> MATERIAL FOR THIS EXERCISE:
▬▬▬▬▬▬

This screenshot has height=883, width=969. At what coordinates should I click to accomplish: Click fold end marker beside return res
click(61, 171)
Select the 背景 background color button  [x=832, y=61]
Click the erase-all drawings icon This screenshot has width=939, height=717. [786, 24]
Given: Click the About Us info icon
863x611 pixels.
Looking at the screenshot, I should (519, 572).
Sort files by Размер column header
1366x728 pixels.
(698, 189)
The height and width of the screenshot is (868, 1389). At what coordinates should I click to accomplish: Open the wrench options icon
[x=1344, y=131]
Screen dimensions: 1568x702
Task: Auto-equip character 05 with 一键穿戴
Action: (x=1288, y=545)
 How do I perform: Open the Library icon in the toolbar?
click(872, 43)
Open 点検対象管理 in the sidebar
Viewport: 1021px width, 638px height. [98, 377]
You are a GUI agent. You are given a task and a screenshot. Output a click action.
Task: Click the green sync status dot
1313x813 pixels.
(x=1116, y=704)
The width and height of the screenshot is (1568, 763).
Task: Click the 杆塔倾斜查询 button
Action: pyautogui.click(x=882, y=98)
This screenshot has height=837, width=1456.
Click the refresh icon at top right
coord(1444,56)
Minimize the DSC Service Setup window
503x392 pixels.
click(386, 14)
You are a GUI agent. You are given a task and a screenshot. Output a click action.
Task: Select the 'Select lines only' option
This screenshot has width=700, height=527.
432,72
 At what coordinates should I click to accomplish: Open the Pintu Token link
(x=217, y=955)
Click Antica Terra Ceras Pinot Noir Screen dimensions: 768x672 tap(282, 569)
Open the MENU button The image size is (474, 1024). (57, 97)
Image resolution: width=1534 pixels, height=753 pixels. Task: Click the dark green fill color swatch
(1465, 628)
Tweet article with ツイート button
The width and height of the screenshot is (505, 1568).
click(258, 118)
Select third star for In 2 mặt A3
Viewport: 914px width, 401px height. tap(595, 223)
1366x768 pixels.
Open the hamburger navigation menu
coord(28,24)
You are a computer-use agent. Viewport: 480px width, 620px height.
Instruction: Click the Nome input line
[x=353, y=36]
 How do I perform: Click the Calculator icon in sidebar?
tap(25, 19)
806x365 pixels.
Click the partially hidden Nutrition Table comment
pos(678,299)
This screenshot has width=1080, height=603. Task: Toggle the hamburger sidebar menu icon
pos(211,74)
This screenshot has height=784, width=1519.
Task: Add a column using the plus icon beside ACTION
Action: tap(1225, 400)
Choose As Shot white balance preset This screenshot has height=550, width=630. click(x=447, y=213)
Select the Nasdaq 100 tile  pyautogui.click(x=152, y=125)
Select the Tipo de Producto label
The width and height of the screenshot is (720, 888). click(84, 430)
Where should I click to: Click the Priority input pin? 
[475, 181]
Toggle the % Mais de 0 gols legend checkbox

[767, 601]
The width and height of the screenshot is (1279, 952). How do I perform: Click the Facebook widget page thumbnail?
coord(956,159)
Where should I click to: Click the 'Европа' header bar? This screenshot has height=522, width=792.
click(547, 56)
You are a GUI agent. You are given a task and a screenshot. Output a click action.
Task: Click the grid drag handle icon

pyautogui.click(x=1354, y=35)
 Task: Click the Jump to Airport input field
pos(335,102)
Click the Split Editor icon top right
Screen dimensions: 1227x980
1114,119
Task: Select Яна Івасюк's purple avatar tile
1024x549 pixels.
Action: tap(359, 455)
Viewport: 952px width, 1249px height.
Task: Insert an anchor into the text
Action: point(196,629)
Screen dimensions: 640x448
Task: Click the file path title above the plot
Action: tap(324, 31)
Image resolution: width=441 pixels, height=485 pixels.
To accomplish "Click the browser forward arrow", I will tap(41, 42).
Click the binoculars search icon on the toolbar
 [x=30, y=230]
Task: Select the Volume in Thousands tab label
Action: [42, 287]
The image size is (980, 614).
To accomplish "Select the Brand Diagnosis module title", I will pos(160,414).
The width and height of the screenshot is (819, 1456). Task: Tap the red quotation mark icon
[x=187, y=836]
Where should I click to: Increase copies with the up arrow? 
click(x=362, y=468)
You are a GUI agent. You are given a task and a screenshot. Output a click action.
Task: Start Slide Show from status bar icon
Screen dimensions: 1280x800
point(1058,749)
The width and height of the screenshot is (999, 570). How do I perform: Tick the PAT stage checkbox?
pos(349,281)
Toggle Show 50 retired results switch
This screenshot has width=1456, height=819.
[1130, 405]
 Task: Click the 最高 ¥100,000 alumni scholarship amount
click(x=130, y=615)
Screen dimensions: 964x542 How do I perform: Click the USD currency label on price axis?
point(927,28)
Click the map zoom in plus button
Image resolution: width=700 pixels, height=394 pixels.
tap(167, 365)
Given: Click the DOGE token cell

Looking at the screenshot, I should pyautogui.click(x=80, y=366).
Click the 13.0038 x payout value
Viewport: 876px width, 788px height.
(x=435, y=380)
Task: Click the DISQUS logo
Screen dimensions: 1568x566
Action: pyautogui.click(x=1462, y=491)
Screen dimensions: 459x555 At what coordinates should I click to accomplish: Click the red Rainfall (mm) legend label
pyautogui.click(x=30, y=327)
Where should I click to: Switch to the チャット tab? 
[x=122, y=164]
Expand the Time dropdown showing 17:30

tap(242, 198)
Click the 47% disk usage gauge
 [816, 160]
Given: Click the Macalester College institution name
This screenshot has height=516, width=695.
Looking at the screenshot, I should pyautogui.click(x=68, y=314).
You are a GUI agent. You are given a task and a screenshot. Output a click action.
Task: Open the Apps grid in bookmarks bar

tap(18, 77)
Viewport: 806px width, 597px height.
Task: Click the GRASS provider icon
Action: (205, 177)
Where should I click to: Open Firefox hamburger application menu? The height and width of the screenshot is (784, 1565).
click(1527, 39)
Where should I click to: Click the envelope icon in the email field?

▬▬▬▬▬▬

> GOAL: Revise the records above, replacing every occurrence of "GUI agent" with "interface agent" and leaving all other text unchanged.

> ANSWER FOR THE TASK:
This screenshot has height=883, width=969. At what coordinates should I click to accomplish: Click fold end marker beside return res
click(61, 171)
Select the 背景 background color button  [x=832, y=61]
Click the erase-all drawings icon This screenshot has width=939, height=717. [786, 24]
Given: Click the About Us info icon
863x611 pixels.
Looking at the screenshot, I should (519, 572).
Sort files by Размер column header
1366x728 pixels.
(698, 189)
The height and width of the screenshot is (868, 1389). At what coordinates should I click to accomplish: Open the wrench options icon
[x=1344, y=131]
Screen dimensions: 1568x702
Task: Auto-equip character 05 with 一键穿戴
Action: (x=1288, y=545)
 How do I perform: Open the Library icon in the toolbar?
click(872, 43)
Open 点検対象管理 in the sidebar
Viewport: 1021px width, 638px height. [98, 377]
You are a interface agent. You are given a task and a screenshot. Output a click action.
Task: Click the green sync status dot
1313x813 pixels.
(x=1116, y=704)
The width and height of the screenshot is (1568, 763).
Task: Click the 杆塔倾斜查询 button
Action: pyautogui.click(x=882, y=98)
This screenshot has height=837, width=1456.
Click the refresh icon at top right
coord(1444,56)
Minimize the DSC Service Setup window
503x392 pixels.
click(386, 14)
You are a interface agent. You are given a task and a screenshot. Output a click action.
Task: Select the 'Select lines only' option
This screenshot has width=700, height=527.
432,72
 At what coordinates should I click to accomplish: Open the Pintu Token link
(x=217, y=955)
Click Antica Terra Ceras Pinot Noir Screen dimensions: 768x672 tap(282, 569)
Open the MENU button The image size is (474, 1024). (57, 97)
Image resolution: width=1534 pixels, height=753 pixels. Task: Click the dark green fill color swatch
(1465, 628)
Tweet article with ツイート button
The width and height of the screenshot is (505, 1568).
click(258, 118)
Select third star for In 2 mặt A3
Viewport: 914px width, 401px height. tap(595, 223)
1366x768 pixels.
Open the hamburger navigation menu
coord(28,24)
You are a computer-use agent. Viewport: 480px width, 620px height.
Instruction: Click the Nome input line
[x=353, y=36]
 How do I perform: Click the Calculator icon in sidebar?
tap(25, 19)
806x365 pixels.
Click the partially hidden Nutrition Table comment
pos(678,299)
This screenshot has width=1080, height=603. Task: Toggle the hamburger sidebar menu icon
pos(211,74)
This screenshot has height=784, width=1519.
Task: Add a column using the plus icon beside ACTION
Action: tap(1225, 400)
Choose As Shot white balance preset This screenshot has height=550, width=630. click(x=447, y=213)
Select the Nasdaq 100 tile  pyautogui.click(x=152, y=125)
Select the Tipo de Producto label
The width and height of the screenshot is (720, 888). click(84, 430)
Where should I click to: Click the Priority input pin? 
[475, 181]
Toggle the % Mais de 0 gols legend checkbox

[767, 601]
The width and height of the screenshot is (1279, 952). How do I perform: Click the Facebook widget page thumbnail?
coord(956,159)
Where should I click to: Click the 'Европа' header bar? This screenshot has height=522, width=792.
click(547, 56)
You are a interface agent. You are given a task and a screenshot. Output a click action.
Task: Click the grid drag handle icon

pyautogui.click(x=1354, y=35)
 Task: Click the Jump to Airport input field
pos(335,102)
Click the Split Editor icon top right
Screen dimensions: 1227x980
1114,119
Task: Select Яна Івасюк's purple avatar tile
1024x549 pixels.
Action: tap(359, 455)
Viewport: 952px width, 1249px height.
Task: Insert an anchor into the text
Action: point(196,629)
Screen dimensions: 640x448
Task: Click the file path title above the plot
Action: tap(324, 31)
Image resolution: width=441 pixels, height=485 pixels.
To accomplish "Click the browser forward arrow", I will tap(41, 42).
Click the binoculars search icon on the toolbar
 [x=30, y=230]
Task: Select the Volume in Thousands tab label
Action: [42, 287]
The image size is (980, 614).
To accomplish "Select the Brand Diagnosis module title", I will pos(160,414).
The width and height of the screenshot is (819, 1456). Task: Tap the red quotation mark icon
[x=187, y=836]
Where should I click to: Increase copies with the up arrow? 
click(x=362, y=468)
You are a interface agent. You are given a task and a screenshot. Output a click action.
Task: Start Slide Show from status bar icon
Screen dimensions: 1280x800
point(1058,749)
The width and height of the screenshot is (999, 570). How do I perform: Tick the PAT stage checkbox?
pos(349,281)
Toggle Show 50 retired results switch
This screenshot has width=1456, height=819.
[1130, 405]
 Task: Click the 最高 ¥100,000 alumni scholarship amount
click(x=130, y=615)
Screen dimensions: 964x542 How do I perform: Click the USD currency label on price axis?
point(927,28)
Click the map zoom in plus button
Image resolution: width=700 pixels, height=394 pixels.
tap(167, 365)
Given: Click the DOGE token cell

Looking at the screenshot, I should pyautogui.click(x=80, y=366).
Click the 13.0038 x payout value
Viewport: 876px width, 788px height.
(x=435, y=380)
Task: Click the DISQUS logo
Screen dimensions: 1568x566
Action: pyautogui.click(x=1462, y=491)
Screen dimensions: 459x555 At what coordinates should I click to accomplish: Click the red Rainfall (mm) legend label
pyautogui.click(x=30, y=327)
Where should I click to: Switch to the チャット tab? 
[x=122, y=164]
Expand the Time dropdown showing 17:30

tap(242, 198)
Click the 47% disk usage gauge
 [816, 160]
Given: Click the Macalester College institution name
This screenshot has height=516, width=695.
Looking at the screenshot, I should pyautogui.click(x=68, y=314).
You are a interface agent. You are given a task and a screenshot. Output a click action.
Task: Open the Apps grid in bookmarks bar

tap(18, 77)
Viewport: 806px width, 597px height.
Task: Click the GRASS provider icon
Action: (205, 177)
Where should I click to: Open Firefox hamburger application menu? The height and width of the screenshot is (784, 1565).
click(1527, 39)
Where should I click to: Click the envelope icon in the email field?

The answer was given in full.